I think that it would be proper to give a little history about the author. William Tuttle was a graduate from Denison University in 1959. He obtained his Ph.D. degree from the University of Wisconsin in 1967. He is a college professor and taught at various institutions. He has had many other writings in print. He has had his articles printed in various journals. He also written another book called W.E.B. DuBois: Great Life Observed. He was a recipient of a fellowship and grant from the National Endowment for the Humanities and the American Council of Learned Societies. As you can see, Dr. Tuttle was a very accomplished individual.

I think the first major aspect you get is idea of the riot. He goes into great length talking about various riots that happened all throughout the nation. However, from reading it they all seemed to go down the same line. The riots are not like we typically think of but they are for the same reason. In the books, perspective the killing of a black mostly started these riots. Black people would then retaliate by rioting. This theme was recurrent. Usually the papers or word of mouth instigated the riot. Reason for this being an interesting aspect is the perception of the riots. When whites rioted, it was to protect dignity and to do the right thing. They had a so-called legit moral purpose for their actions. As Tuttle states blacks rioting were often seen as ruthless and they are depicted as animals and should be dealt with. This difference in depiction was interesting to me. I guess it would lie in the mindset of the people of those prevailing times.

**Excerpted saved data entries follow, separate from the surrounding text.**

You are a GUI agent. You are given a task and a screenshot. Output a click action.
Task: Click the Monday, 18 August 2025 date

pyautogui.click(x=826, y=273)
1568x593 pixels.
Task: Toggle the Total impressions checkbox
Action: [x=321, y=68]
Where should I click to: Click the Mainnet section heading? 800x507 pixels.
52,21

One of the most highlighted points I think that Tuttle makes throughout the book is the role of the police. You can apply their actions to all of the riots. They definitely played an important role in these riots. All throughout the book, they were instigators. They made false reports of blacks and their roles. They also had an important part in fueling the fire. With their support, the brutal attacks on blacks went on without repercussions thus inviting more to join in the abuse. Many instances Tuttle states that the police not only condoned the beatings and killings but also participated in many of them. He often made the point of police involvement. Like when the two black officers came to arrest the suspected stoners the other white officers did not allow them to arrest them and let them go free. These actions put fear into blacks. Tuttle states, "They had expected little else of a police force which they had come to view as the armed representative of white hostility"(Tuttle, 33). These actions may explain the resentment and hatred of police today by many blacks.

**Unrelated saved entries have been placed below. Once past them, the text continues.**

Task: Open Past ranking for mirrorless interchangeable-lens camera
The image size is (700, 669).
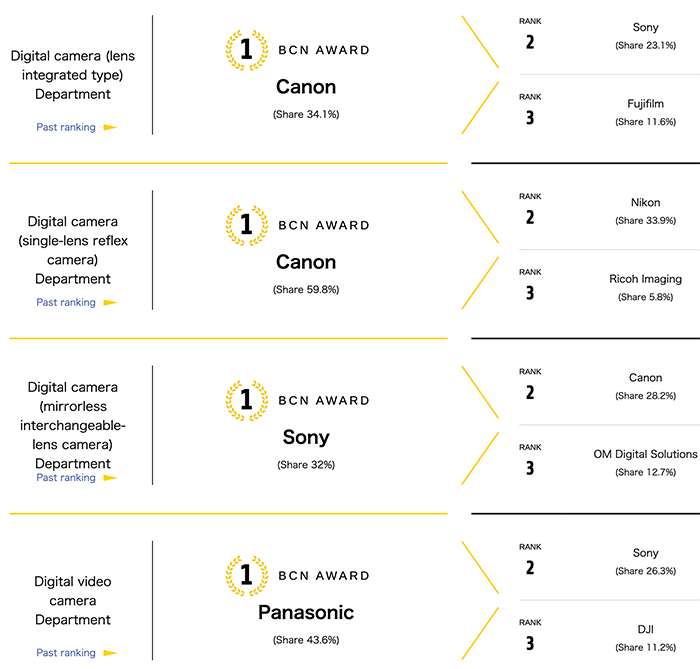Action: [x=66, y=478]
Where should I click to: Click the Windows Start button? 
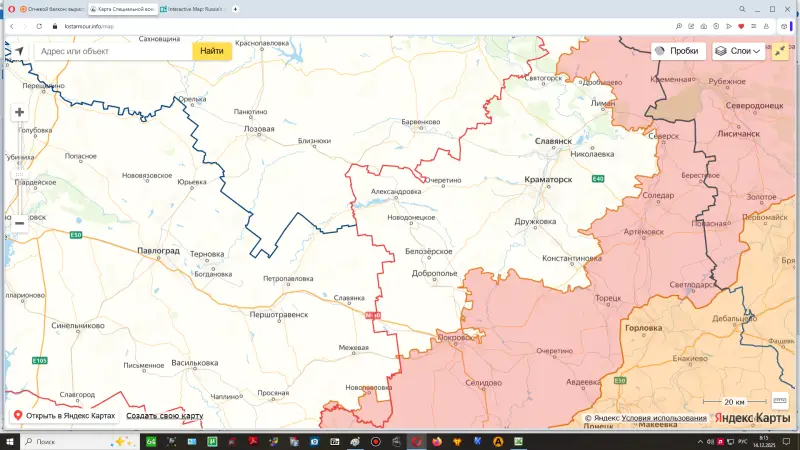pyautogui.click(x=10, y=441)
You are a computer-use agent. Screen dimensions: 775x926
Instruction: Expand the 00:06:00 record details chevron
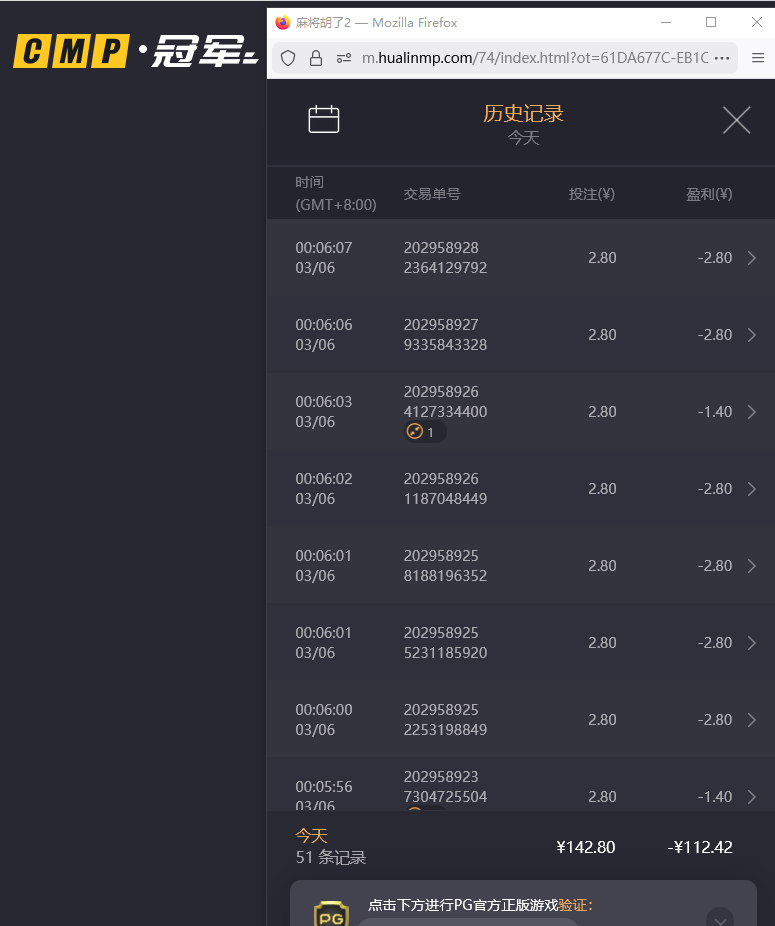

There was also a big influx of blacks to Chicago. The numbers of blacks migrating to Chicago was tremendous. Many reasons Tuttle states are the cause for this. The major one is just blacks wanting to leave the south. They wanted to leave the segregated south in hope of a better future. They were tired of the Jim Crow laws, lynching, poor school, and constant harassment. A black said, "Anywhere north will do us"(Tuttle, 79). Another reason was jobs. In the time of war, the big manufactories trying to keep up with the needs of the military were in dire needs of people to work. There were actual labor recruiters whose job was to go out and recruit blacks to work in the factories. Moreover, when the opportunity to work opened up blacks took them in full demand. It was a way out of the south. Massive train system that developed to move the goods also moved blacks from the south to Chicago. In addition, the probably main factor was the success stories that you heard coming form various sources. The main being the defender newspaper. "It was the Defender's emphatic denunciation of the Southern treatment of blacks and its emphasis on pride in the race that increased its circulation tenfold between 1916 and 1918"(Tuttle, 90). In addition, you heard stories or got letters from relatives that told of the money, freedoms, and opportunities that the north especially Chicago had. These ideas produce one of the migrations that this country has ever seen. I am not for sure but I heard now it is the exact opposite their is a great migration back south for blacks.

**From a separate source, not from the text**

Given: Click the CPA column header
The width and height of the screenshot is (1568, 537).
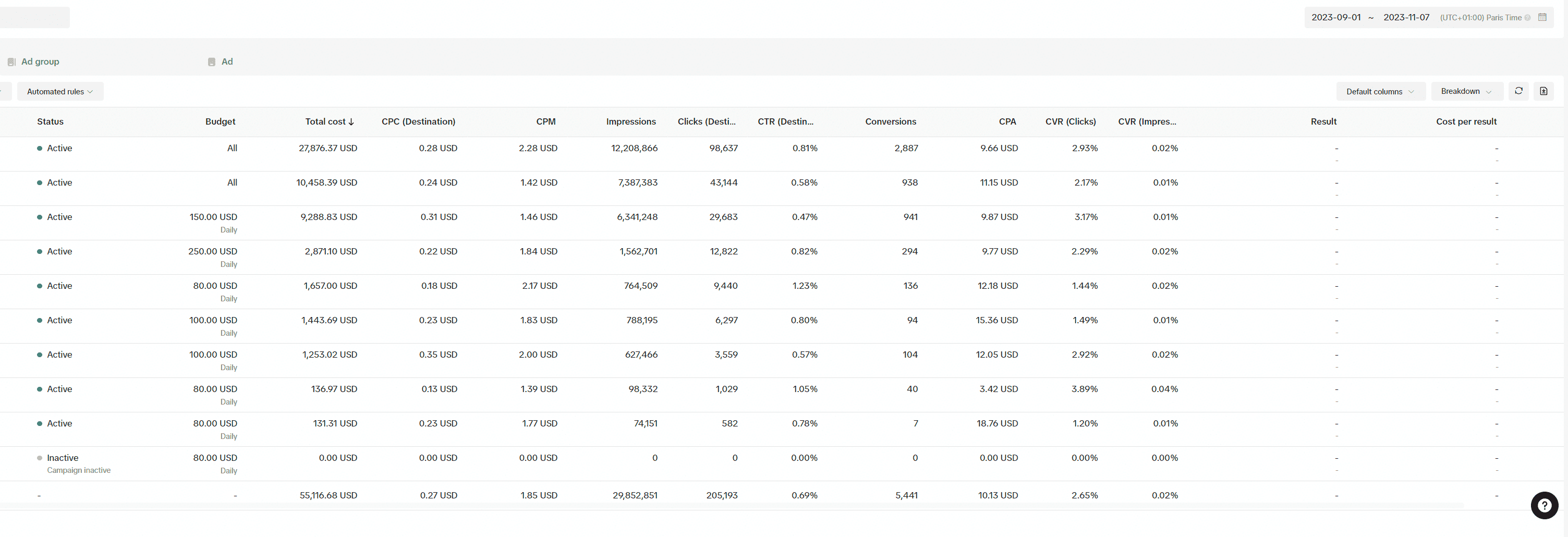Looking at the screenshot, I should 1007,122.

As stated before this great influx of black workers was also coinciding with the great influx of unions. This was a seed of tons of violence. Blacks did not want to join the union and denounced it very openly. A black worker said "Fuck the union, fuck you in the [union] button"(Tuttle, 109). This enraged the white organizers. This many of the times ended up in bloodshed. Many of the workers on both sides were coming to work armed with guns and knives. This hostility came towards the union for some of the unions fault. It was said "No matter how expert a colored man may be it is said that it is next to impossible for him to secure membership in a union in Chicago"(Tuttle, 114). Because of this, the only way for blacks to work was as scabs coming across the union strike line. For most white workers at the time blacks and scabs meant the same thing. As the union strikes grew, the more blacks were being used as scabs. The more hostility grew among them and the union workers. As all conflicts of the time, these labor wars soon became race wars, which left many dead and severely injured. The cure was to unionize the blacks' workers. At first, it was not successful at all. One reason was the rejection in the first place of the unions. The second is the major lack of understanding of the idea of organized labor. There was little success in a black union movement but it soon faded because of lack of equal pay for same skilled union work.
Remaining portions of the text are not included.